■ OBJECTIVES ■
**1.** In the excerpt on manipulation, what did the writer's father use to say?
**2.** Repeat word for word the part of the excerpt on manipulation that begins at the words "3, That is indeed" and stops after "will use them.".

■ EXCERPT ■
--- BEGIN ---
2. On "What is effective communication is actually a form of manipulation" (post 904): I do not agree. Logic and its products, sylllogisms, are not manipulative in nature. On the other hand using congnitive associations to sell a product or idea or promote one's interests is. Straight thinking and straight talking are not manipulative. Eg promising commitment to "get" sex is manipulation. Demanding commitment or marriage to "offer" sex, is as well. Why it is not a mere "trade"? Because of the nature of sexuality (invoked by passion rather than ration). Whining in a rel is but one emotional manipulation techniques.
3, That is indeed why people who possess both intelligence and EQ (emotional intelligence) can use a combo of logic and emotions to "manipulate" their SOs. But does not mean they will use them.
My father used to say that a clever enemy is better than a stupid friend. What this implies is that REAL intelligence can be used properly in order to create win-win situations, eg in a relationship, instead of I win you lose ones.
--- END ---
■ DATASET EXCERPT ■
--- BEGIN ---
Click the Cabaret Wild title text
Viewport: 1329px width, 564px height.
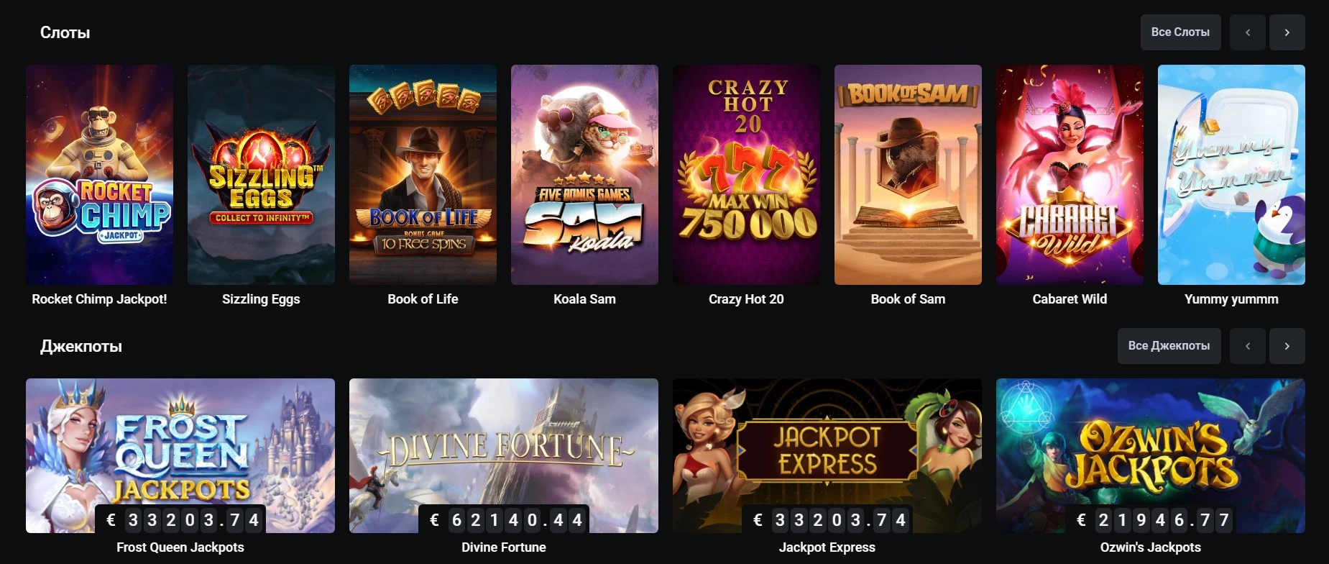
--- END ---
■ OUTPUTS IN ORDER ■
**1.** That a clever enemy is better than a stupid friend.

**2.**
3, That is indeed why people who possess both intelligence and EQ (emotional intelligence) can use a combo of logic and emotions to "manipulate" their SOs. But does not mean they will use them.